From tighter environmental regulations to weather extremes and changing disease threats, there are a host of commercial and technical challenges facing the arable sector that demand a new approach to crop agronomy.
This was one of the key messages to farmers attending a recent technical meeting organised by the new Farmacy Norfolk Agronomy team at the John Innes Centre in Norwich, where the importance of cultural, non-chemical approaches alongside established agronomy principles was clearly highlighted.
“We are still looking at a future of new active ingredients although the pipeline will slow down due to increasing regulatory and environmental pressures,” said Farmacy area business manager and meeting chairman John Purslow, who leads the Farmacy Norfolk team.
“Alternative crop production solutions” are taking an increasingly important role in meeting the technical and commercial challenges of profitable crop management, he said.
“This covers a multitude of different areas, from bio-pesticides and bio-stimulants to soil health, crop nutrition and the use of crop genetics to tackle new and existing threats.”
“Increasing resistance in pests, weeds and diseases and the need for an integrated approach to managing these for the long term is becoming crucial to the sustainability of our combinable cropping rotations.”
To illustrate what integrated solutions looked like in practice on farms, attendees at the meeting heard how soil health could be improved with cover cropping from NIABTAG’s head of farming systems, Dr Elizabeth Stockdale.
Mr Purslow said the increasing complexity of agronomic decision making made it vital for agronomists to have easy access to a wide range of technical expertise and agronomists who worked on their own could find accessing the required level of information increasingly time consuming and challenging in future.
“By being part of a leading national agronomy company, Farmacy Norfolk are better placed to access this level of support, whilst still delivering the best and most up-to-date independent advice to farming clients in this volatile environment.”

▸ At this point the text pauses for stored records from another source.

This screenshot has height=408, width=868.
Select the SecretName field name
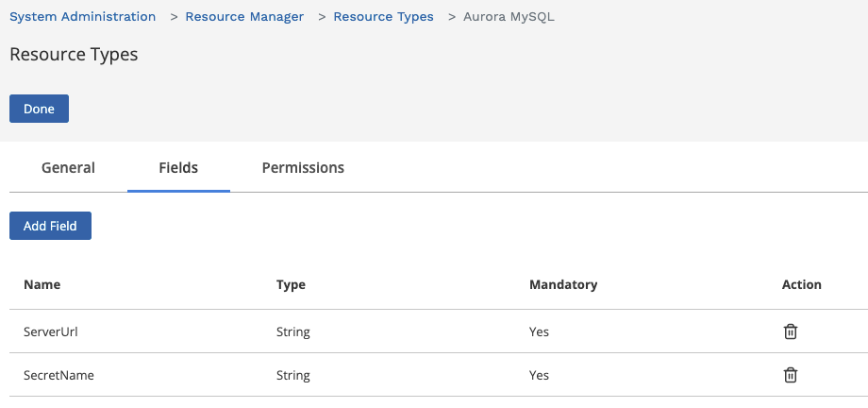tap(58, 375)
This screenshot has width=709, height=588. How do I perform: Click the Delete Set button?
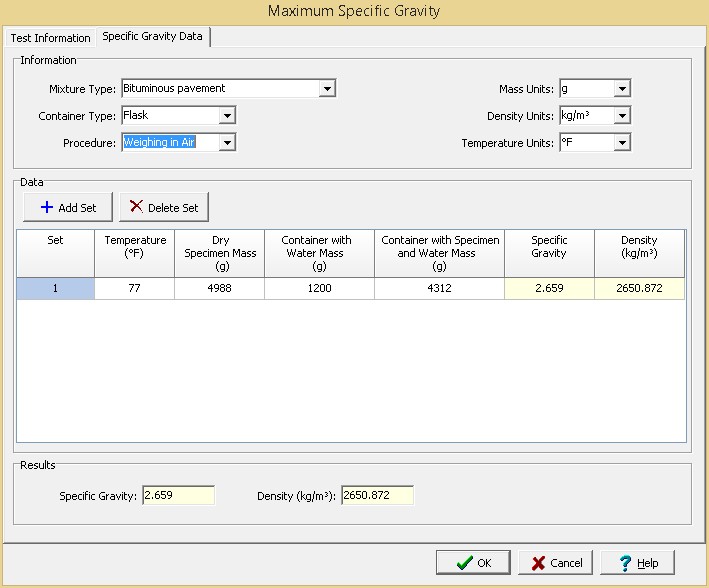coord(163,207)

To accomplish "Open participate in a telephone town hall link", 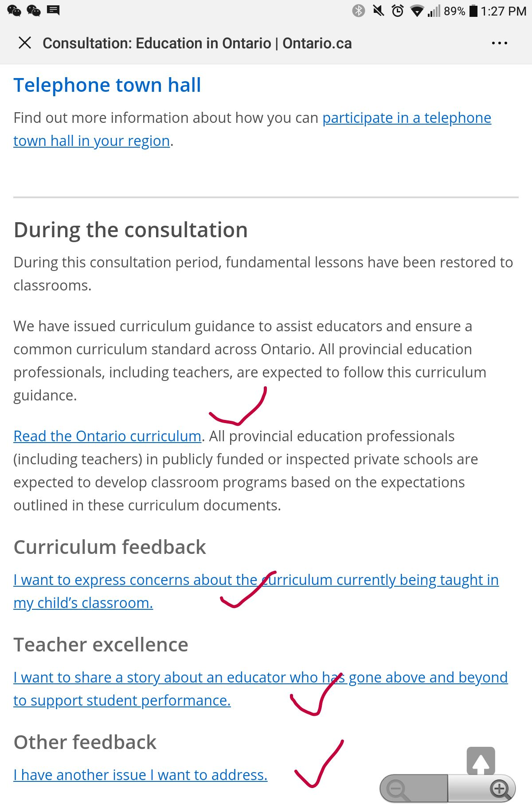I will point(406,118).
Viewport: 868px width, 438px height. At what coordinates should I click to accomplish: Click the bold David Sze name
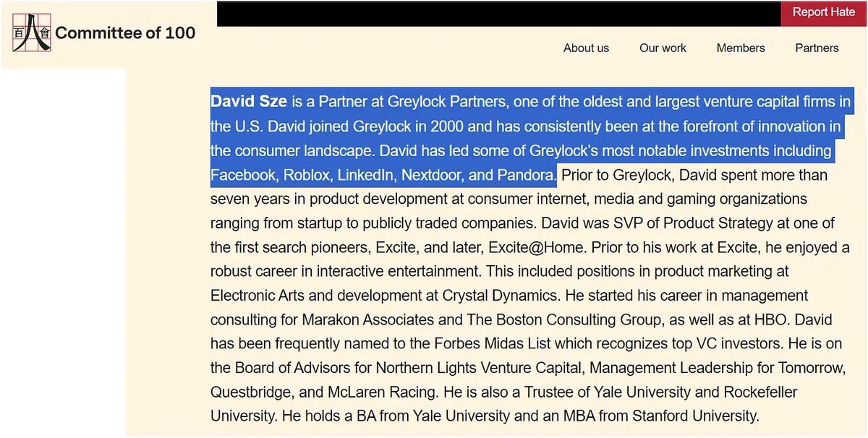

As well as remaining at the forefront of technical changes, attendees also heard how the successful agronomist of the future had to be fully capable of utilising and analysing the wealth of field and crop data being collected on farms to deliver fully integrated advice.
Knowing what to do with the sheer volume of data available across a wide variety of systems – from machinery telematics to soil sampling – can seem daunting, but with the right system, it can be easily brought together to increase the precision and efficiency of everyday decision-making.

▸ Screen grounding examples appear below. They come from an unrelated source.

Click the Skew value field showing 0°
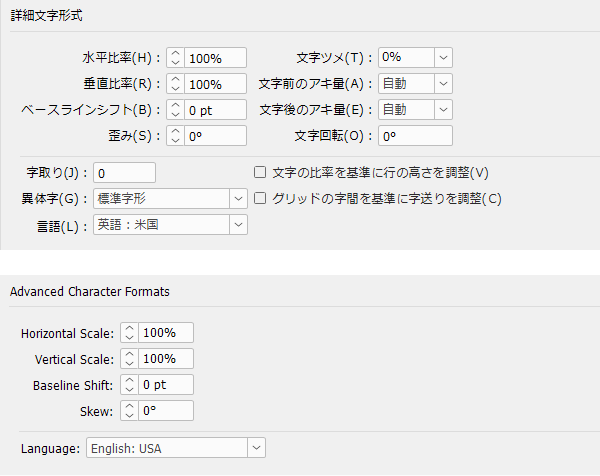point(167,411)
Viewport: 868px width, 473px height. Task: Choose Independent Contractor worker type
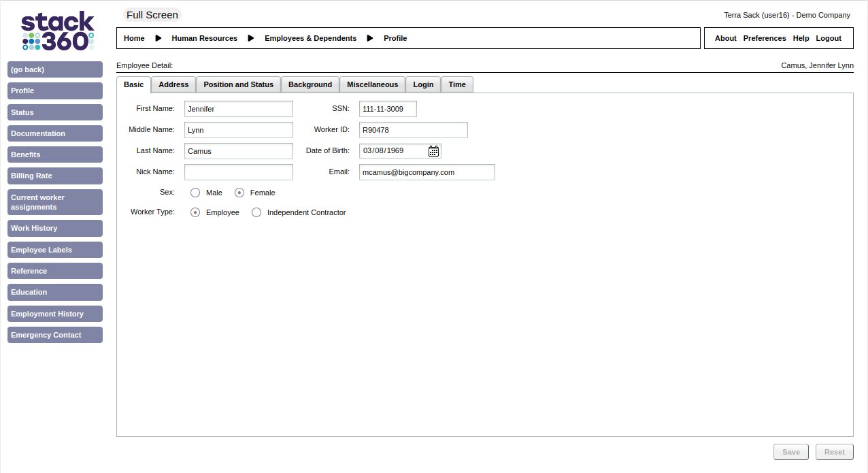[x=256, y=212]
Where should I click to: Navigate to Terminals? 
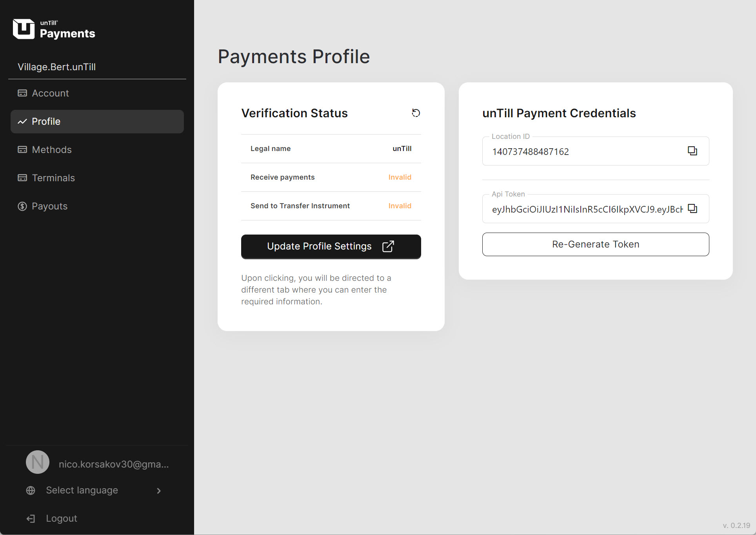(53, 178)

Farmacy services manager Matt Ward explained that the Omnia precision agronomy system provided the ideal platform for doing just this by collating and analysing multiple “layers” of data from a variety of sources to formulate bespoke agronomy at individual field or sub-field level.
All agronomists stressed that regular field walking and appropriate recommendations remained core to the everyday role, as did the focus on delivering independent advice to improve the profitability of clients’ businesses.
“Agronomists have to be looking at a wider number of issues now, so the depth of technical research and expertise that exists within Farmacy to support people in the field is invaluable,” added Farmacy Norfolk agronomist Peter Riley.